С этими словами она вскочила на ноги, выдергивая меч из лежавших рядом ножен. Вандереру пришлось на четвереньках добираться до своего клинка и быстро отступать в лес, чтобы не мешать соседям по бивуаку. Там, в сторонке от полянки, они и устроили шуточную потасовку. Признаться, Вандерер был в невыгодном положении - ему еще не доводилось проводить поединок в таких стесненных условиях, когда кругом толпятся деревья, кусты, ветки норовят тыкнуть в глаз, и не больно-то размахнешься мечом без того, чтобы не задеть их или само дерево. Победила, конечно, Настя. Но повеселились и размялись славно. Пересмеиваясь и подначивая друг дружку, отправились к роднику. Прихватили по дороге котелок.
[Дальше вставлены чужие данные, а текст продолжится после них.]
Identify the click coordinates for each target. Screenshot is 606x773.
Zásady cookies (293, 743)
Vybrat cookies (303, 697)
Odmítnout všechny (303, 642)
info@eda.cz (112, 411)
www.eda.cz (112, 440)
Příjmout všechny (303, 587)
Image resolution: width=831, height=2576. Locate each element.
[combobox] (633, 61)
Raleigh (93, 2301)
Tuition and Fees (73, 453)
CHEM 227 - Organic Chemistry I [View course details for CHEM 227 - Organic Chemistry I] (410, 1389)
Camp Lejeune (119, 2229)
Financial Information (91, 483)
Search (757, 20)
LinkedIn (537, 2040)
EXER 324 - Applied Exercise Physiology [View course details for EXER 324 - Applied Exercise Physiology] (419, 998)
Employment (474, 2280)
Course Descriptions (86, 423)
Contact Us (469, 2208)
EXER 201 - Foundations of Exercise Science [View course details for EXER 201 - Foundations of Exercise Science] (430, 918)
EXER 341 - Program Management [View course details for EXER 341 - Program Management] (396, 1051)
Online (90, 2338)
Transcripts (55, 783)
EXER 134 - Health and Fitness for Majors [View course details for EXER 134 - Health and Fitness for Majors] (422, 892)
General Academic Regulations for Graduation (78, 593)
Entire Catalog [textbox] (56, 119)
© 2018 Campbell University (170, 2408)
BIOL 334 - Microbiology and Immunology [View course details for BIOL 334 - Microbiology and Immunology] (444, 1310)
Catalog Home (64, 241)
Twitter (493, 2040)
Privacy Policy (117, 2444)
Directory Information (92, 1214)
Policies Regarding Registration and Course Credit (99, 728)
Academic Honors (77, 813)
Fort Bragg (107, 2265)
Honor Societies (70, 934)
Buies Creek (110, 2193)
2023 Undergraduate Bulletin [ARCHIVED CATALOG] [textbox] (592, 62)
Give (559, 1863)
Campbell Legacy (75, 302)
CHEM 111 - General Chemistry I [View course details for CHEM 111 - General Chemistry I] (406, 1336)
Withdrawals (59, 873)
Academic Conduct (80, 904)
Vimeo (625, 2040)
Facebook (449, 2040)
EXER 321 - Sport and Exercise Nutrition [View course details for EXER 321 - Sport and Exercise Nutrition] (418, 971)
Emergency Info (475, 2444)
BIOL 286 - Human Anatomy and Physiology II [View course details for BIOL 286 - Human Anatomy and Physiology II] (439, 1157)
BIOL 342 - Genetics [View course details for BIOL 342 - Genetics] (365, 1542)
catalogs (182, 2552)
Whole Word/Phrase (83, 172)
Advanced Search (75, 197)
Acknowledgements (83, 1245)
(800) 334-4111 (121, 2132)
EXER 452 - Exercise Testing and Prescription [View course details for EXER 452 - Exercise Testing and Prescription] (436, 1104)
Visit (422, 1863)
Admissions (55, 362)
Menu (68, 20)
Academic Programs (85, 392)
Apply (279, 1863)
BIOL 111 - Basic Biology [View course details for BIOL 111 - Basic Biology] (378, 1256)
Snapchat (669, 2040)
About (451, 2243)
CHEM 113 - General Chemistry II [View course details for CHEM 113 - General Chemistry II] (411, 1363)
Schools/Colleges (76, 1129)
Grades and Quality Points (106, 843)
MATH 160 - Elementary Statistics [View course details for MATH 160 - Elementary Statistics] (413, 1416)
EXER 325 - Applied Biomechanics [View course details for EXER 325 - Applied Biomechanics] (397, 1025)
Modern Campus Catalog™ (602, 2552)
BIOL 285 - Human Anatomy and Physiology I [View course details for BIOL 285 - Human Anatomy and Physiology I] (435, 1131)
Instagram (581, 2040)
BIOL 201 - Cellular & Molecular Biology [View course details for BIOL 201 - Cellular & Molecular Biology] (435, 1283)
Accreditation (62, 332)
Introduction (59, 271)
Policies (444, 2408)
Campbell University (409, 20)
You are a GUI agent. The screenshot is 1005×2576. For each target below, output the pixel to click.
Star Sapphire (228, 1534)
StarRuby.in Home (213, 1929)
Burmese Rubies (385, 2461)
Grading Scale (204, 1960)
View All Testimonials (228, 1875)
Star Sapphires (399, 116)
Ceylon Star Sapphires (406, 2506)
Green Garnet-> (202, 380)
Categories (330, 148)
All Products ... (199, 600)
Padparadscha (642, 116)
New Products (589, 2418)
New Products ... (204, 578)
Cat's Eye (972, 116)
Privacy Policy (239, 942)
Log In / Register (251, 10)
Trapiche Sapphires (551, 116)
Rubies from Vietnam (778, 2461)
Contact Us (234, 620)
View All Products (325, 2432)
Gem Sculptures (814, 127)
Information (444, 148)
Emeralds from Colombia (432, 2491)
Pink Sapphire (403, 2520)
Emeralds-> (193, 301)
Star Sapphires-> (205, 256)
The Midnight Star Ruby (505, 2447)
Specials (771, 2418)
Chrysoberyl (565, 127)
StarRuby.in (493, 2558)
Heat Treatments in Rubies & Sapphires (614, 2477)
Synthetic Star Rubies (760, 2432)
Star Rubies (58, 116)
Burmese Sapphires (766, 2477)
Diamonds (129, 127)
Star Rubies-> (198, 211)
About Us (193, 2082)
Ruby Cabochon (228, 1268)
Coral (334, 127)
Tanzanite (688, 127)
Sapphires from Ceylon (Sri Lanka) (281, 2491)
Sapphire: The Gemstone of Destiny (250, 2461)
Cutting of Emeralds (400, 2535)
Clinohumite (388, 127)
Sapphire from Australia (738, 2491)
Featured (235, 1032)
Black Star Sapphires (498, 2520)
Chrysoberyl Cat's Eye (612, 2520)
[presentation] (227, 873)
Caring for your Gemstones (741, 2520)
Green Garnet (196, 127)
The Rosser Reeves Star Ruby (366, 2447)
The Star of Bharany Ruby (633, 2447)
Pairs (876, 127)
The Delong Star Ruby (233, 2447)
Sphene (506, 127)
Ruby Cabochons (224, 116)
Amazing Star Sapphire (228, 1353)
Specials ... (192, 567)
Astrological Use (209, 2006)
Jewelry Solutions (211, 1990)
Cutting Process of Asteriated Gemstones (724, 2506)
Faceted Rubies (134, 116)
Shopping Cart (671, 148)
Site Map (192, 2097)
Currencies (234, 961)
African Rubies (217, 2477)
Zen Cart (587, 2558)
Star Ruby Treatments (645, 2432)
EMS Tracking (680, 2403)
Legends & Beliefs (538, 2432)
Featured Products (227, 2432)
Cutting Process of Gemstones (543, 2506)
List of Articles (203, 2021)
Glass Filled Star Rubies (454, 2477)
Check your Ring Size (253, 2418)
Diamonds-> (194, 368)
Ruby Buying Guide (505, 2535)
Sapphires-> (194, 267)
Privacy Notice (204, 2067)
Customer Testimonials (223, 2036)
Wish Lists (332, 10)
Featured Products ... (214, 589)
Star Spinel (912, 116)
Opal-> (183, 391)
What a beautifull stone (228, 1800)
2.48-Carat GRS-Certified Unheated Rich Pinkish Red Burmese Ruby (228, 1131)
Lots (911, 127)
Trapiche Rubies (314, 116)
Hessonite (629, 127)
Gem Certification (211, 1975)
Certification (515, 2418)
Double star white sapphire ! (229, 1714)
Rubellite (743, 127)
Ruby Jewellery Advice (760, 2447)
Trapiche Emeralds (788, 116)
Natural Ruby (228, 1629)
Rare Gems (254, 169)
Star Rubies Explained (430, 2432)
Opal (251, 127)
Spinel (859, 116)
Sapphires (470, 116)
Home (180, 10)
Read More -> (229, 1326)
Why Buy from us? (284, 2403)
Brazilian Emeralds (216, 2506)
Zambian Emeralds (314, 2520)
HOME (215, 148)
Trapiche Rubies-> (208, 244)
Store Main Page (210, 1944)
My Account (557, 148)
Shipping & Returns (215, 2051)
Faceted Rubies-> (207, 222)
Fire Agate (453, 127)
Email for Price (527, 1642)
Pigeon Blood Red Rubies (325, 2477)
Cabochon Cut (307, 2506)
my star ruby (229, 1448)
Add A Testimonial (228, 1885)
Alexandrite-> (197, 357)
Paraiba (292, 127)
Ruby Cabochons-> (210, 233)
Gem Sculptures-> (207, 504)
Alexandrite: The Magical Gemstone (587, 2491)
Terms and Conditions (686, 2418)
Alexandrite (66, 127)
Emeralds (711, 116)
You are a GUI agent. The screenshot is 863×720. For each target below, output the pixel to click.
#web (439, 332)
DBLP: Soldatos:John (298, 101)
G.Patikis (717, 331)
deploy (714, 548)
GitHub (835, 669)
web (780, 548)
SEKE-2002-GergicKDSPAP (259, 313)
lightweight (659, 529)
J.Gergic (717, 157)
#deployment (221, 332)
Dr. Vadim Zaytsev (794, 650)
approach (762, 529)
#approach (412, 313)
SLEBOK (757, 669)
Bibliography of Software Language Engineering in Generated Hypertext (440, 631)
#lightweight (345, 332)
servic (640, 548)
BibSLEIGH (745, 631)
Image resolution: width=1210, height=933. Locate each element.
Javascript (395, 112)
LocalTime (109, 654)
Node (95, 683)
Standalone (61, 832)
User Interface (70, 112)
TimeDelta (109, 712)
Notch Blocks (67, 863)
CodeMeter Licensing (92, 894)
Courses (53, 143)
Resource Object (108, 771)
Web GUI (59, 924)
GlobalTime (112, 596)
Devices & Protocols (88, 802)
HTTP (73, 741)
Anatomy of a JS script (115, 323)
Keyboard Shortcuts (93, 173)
Когда вернулись, Енох еще спал, укрытый плащом. Даньки видно не было. Вандерер развел костер. Настя принялась кашеварить. Вскорости появился и мальчишка. Подсел к костру и стал отогреваться от утренней зябкости, как-то странно поглядывая на девушку. Та заметила бросаемые на нее взгляды и, поймав очередной, коротко спросила:
- Что?
Данька немного сконфузился:
- Нет, ничего. - Но все же не выдержал. - А где ты научилась так, ну, мечом махать?